You are viewing a plain text version of this content. The canonical link for it is here.
Posted to user@cassandra.apache.org by William Saar <Wi...@king.com> on 2015/01/12 11:47:16 UTC

Growing SSTable count as Cassandra does not saturate the disk I/O

Hi,
We are running a test with Cassandra 2.1.2 on Fusion I/O drives where we load about 2 billion rows of data during a few hours each night onto a 6-node cluster, but compactions that run 24/7 don't seem to be keeping up as the number of SSTables keep growing and our disks seem way underutilized. We are getting write throughputs during compactions of 300 - 500 kB/sec while other non-Cassandra servers with the same hardware have continuous write loads of 25 MB/sec.

We were initially running with Leveled compaction with compaction throughput set to 0 and tested the leveled compaction with 2, 8 and 16 concurrent compactors. We  have just switched to size-tiered compaction (but the disk utilization does not seem to increase. Anyone have any idea on how to increase Cassandra's disk utilization for compaction?

Thanks,
William


Re: Growing SSTable count as Cassandra does not saturate the disk I/O

Posted by Eric Stevens <mi...@gmail.com>.
> Is size-tiered compaction easier on the CPU than leveled compaction?


I don't think so.  It's easier on I/O though, so if you're not I/O bound,
that probably makes you more likely to become CPU bound.

Have you looked at nodetool setcompactionthroughput?

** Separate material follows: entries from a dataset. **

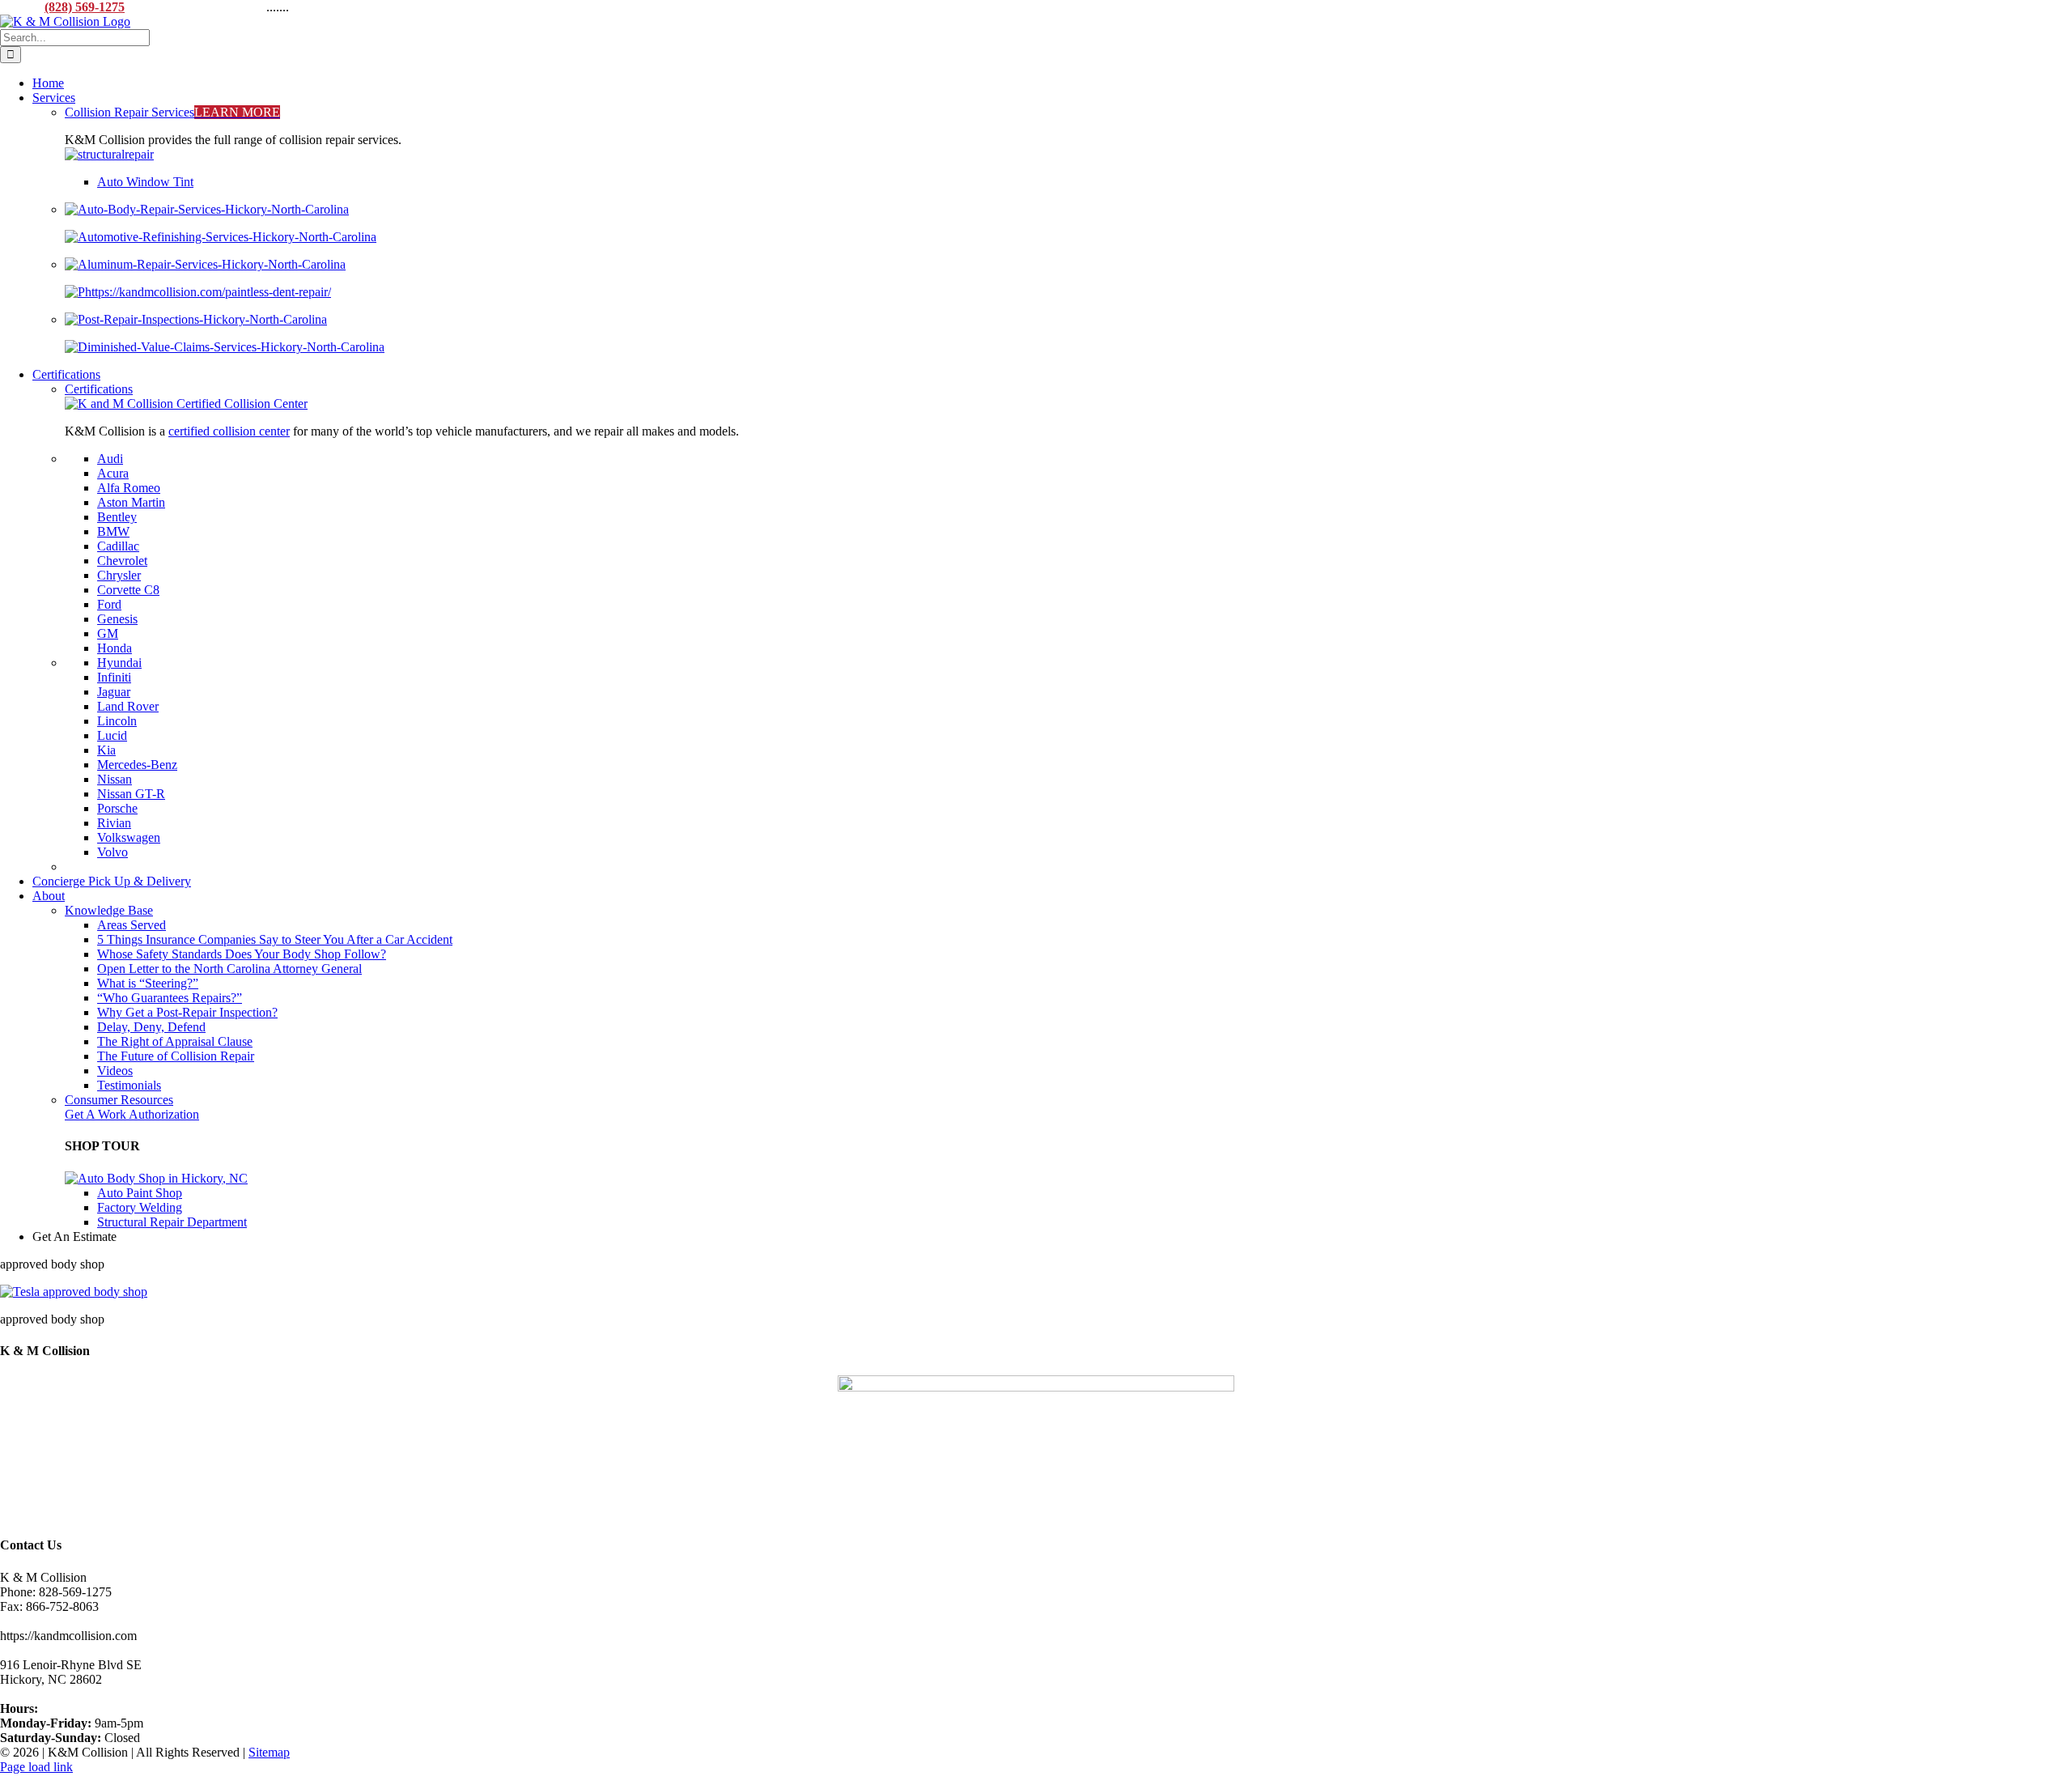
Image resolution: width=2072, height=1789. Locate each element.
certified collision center (229, 431)
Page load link (36, 1767)
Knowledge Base (109, 910)
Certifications (99, 389)
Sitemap (269, 1752)
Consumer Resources (119, 1100)
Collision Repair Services (172, 112)
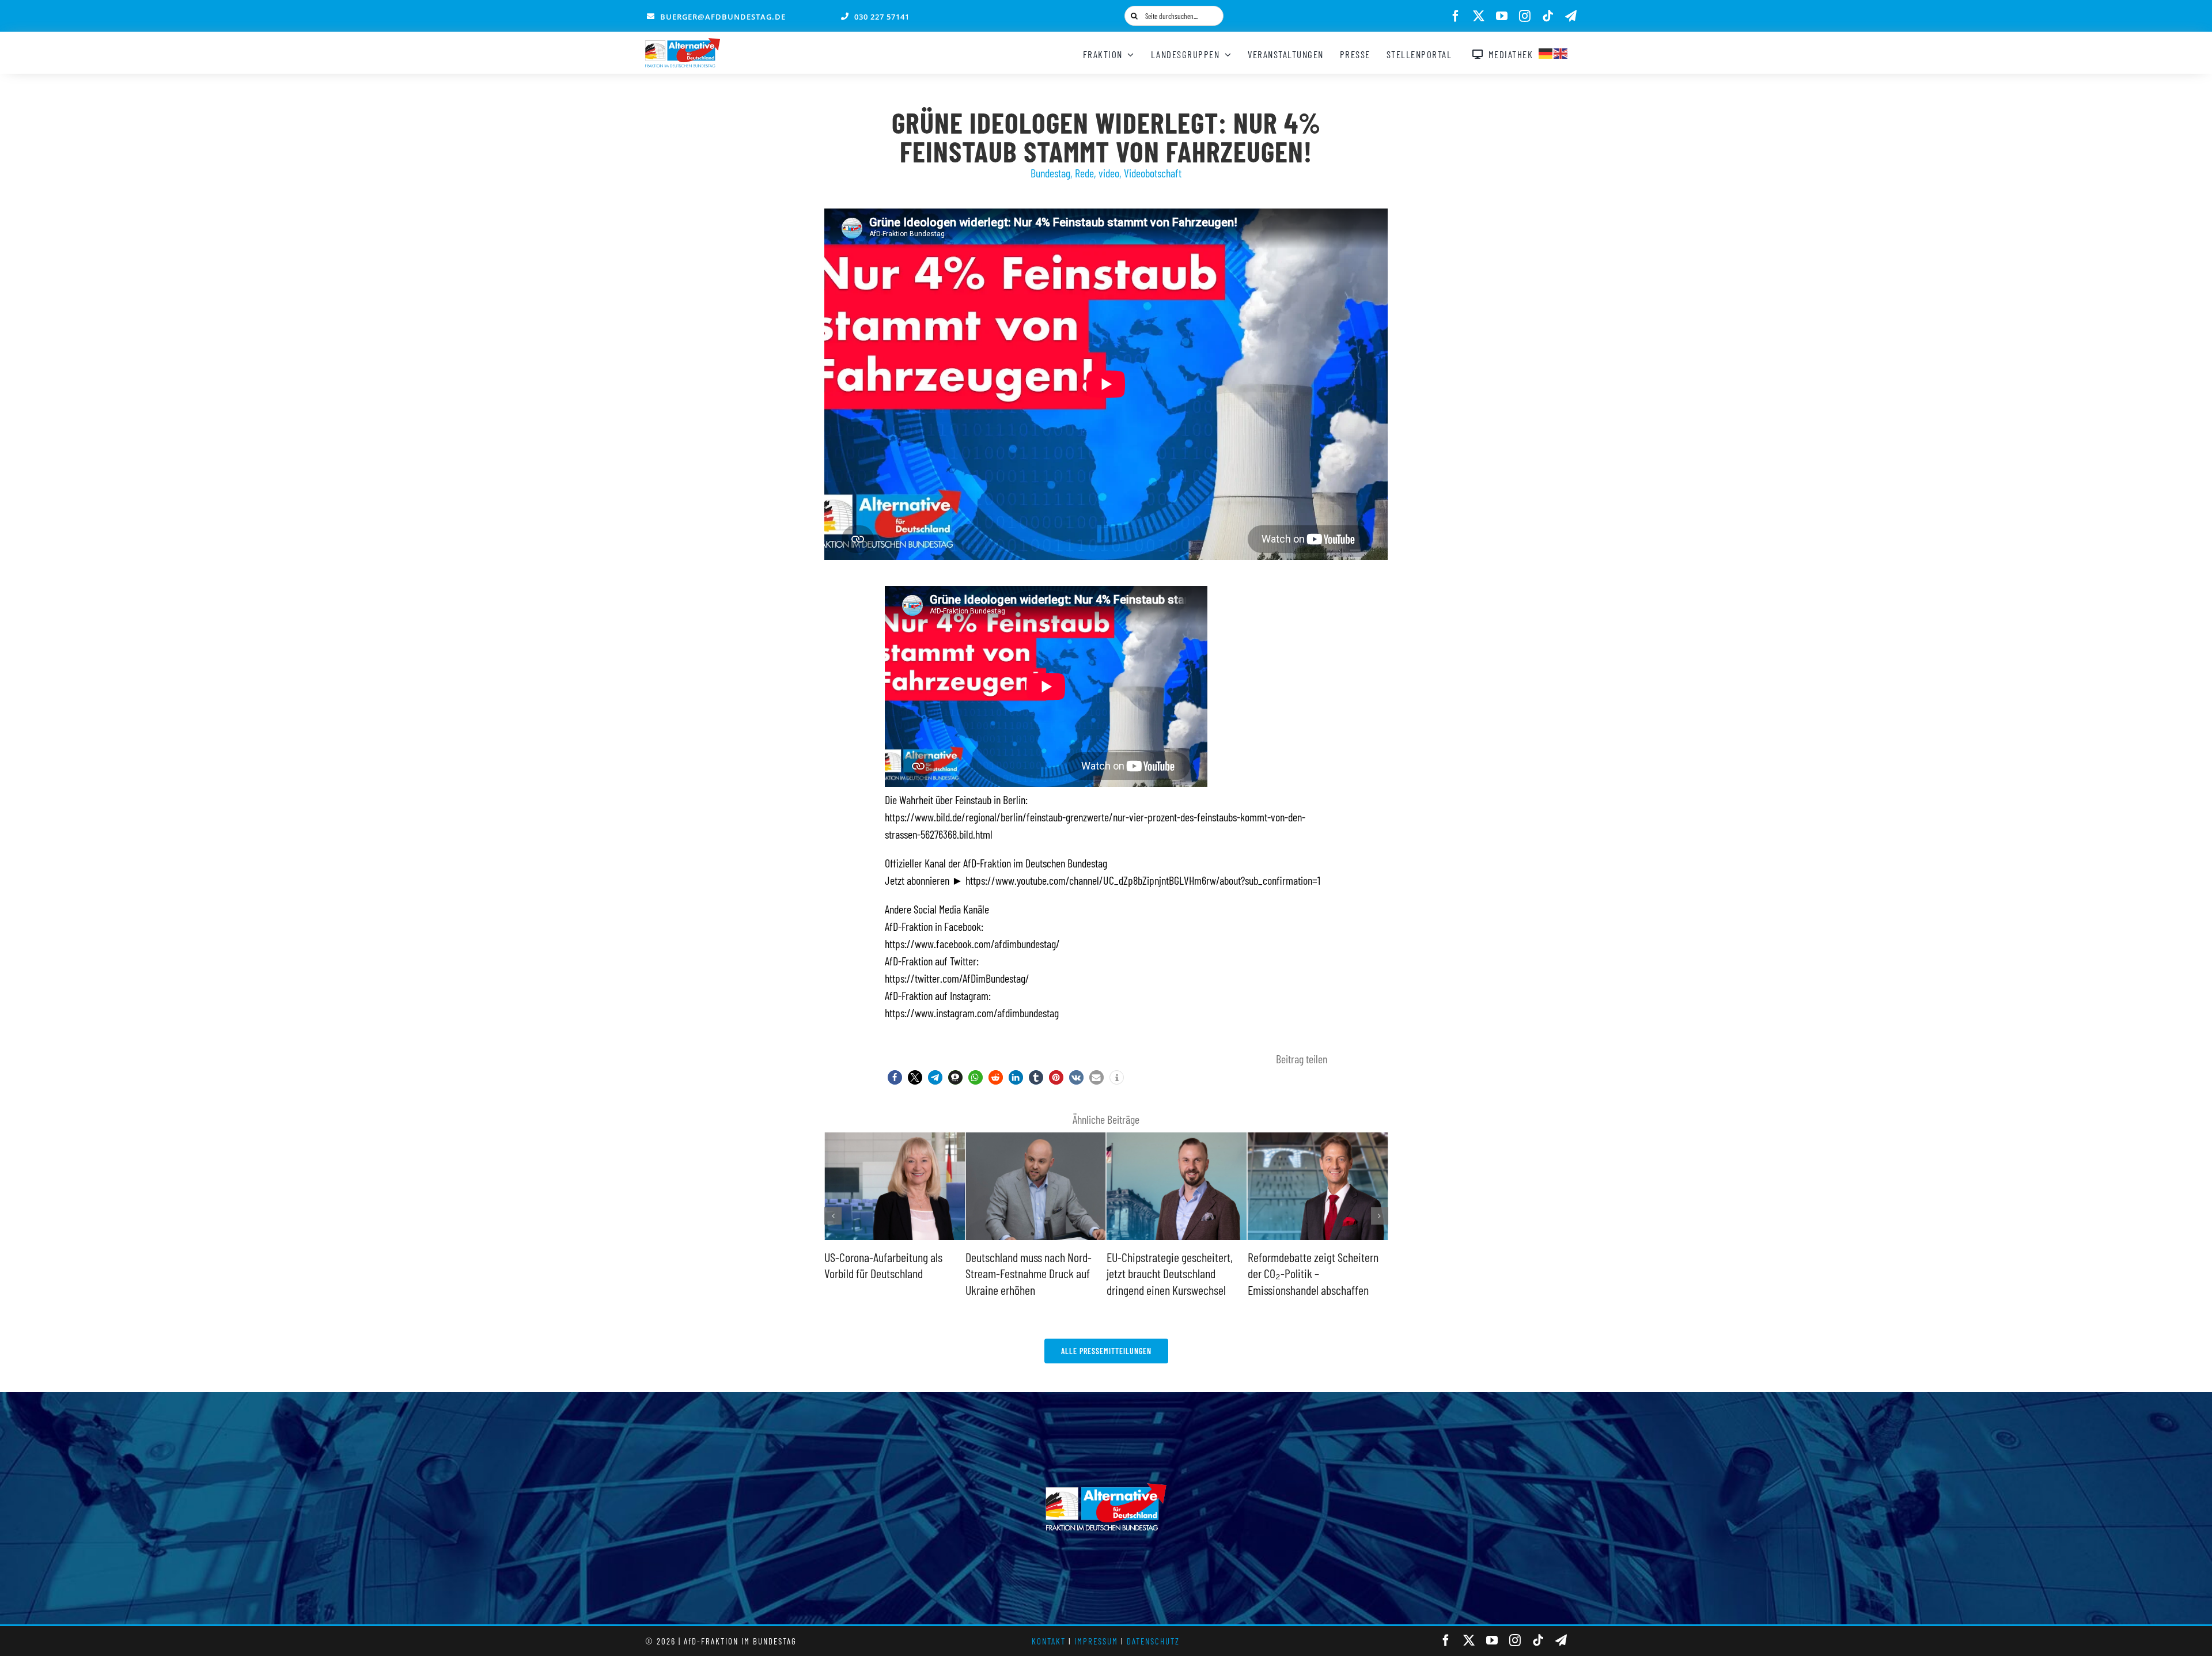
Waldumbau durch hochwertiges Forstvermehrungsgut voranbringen (1316, 1273)
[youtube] (1502, 16)
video (1109, 173)
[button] (895, 1077)
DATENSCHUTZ (1153, 1641)
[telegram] (1571, 16)
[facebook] (1455, 16)
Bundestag (1050, 173)
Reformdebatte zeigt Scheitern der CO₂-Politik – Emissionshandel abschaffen (1172, 1273)
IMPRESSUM (1096, 1641)
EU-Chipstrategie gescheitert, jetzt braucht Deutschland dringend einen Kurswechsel (1028, 1273)
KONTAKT (1049, 1641)
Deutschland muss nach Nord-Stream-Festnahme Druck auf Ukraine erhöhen (887, 1273)
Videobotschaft (1152, 173)
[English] (1561, 52)
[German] (1546, 52)
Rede (1084, 173)
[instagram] (1525, 16)
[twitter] (1478, 16)
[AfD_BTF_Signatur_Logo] (682, 44)
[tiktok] (1548, 16)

On Tue, Jan 13, 2015 at 4:01 AM, William Saar <Wi...@king.com> wrote:

>  Hi,
>
> Thanks for the reply. Yes, we are definitely CPU bound and disabling
> compression increases IO utilization a lot. However, the compactions still
> do not utilize the IO capacity of the machines while spiking the CPU
> (increasing the number of concurrent compactors do not seem to help). Oddly
> enough, one node has just 160 SSTables while the rest are at 500-600
> tables.
>
>
>
> Is size-tiered compaction easier on the CPU than leveled compaction?
>
>
>
> Thanks,
>
> William
>
>
>
>
>
> *From:* Eric Stevens [mailto:mightye@gmail.com]
> *Sent:* den 12 januari 2015 14:51
> *To:* user@cassandra.apache.org
> *Subject:* Re: Growing SSTable count as Cassandra does not saturate the
> disk I/O
>
>
>
> Are you using compression on the sstables?  If so, possibly you're CPU
> bound instead of disk bound.
>
>
>
> On Mon, Jan 12, 2015 at 3:47 AM, William Saar <Wi...@king.com>
> wrote:
>
> Hi,
>
> We are running a test with Cassandra 2.1.2 on Fusion I/O drives where we
> load about 2 billion rows of data during a few hours each night onto a
> 6-node cluster, but compactions that run 24/7 don’t seem to be keeping up
> as the number of SSTables keep growing and our disks seem way
> underutilized. We are getting write throughputs during compactions of 300 –
> 500 kB/sec while other non-Cassandra servers with the same hardware have
> continuous write loads of 25 MB/sec.
>
>
>
> We were initially running with Leveled compaction with compaction
> throughput set to 0 and tested the leveled compaction with 2, 8 and 16
> concurrent compactors. We  have just switched to size-tiered compaction
> (but the disk utilization does not seem to increase. Anyone have any idea
> on how to increase Cassandra’s disk utilization for compaction?
>
>
>
> Thanks,
>
> William
>
>
>
>
>

RE: Growing SSTable count as Cassandra does not saturate the disk I/O

Posted by William Saar <Wi...@king.com>.
Hi,
Thanks for the reply. Yes, we are definitely CPU bound and disabling compression increases IO utilization a lot. However, the compactions still do not utilize the IO capacity of the machines while spiking the CPU (increasing the number of concurrent compactors do not seem to help). Oddly enough, one node has just 160 SSTables while the rest are at 500-600 tables.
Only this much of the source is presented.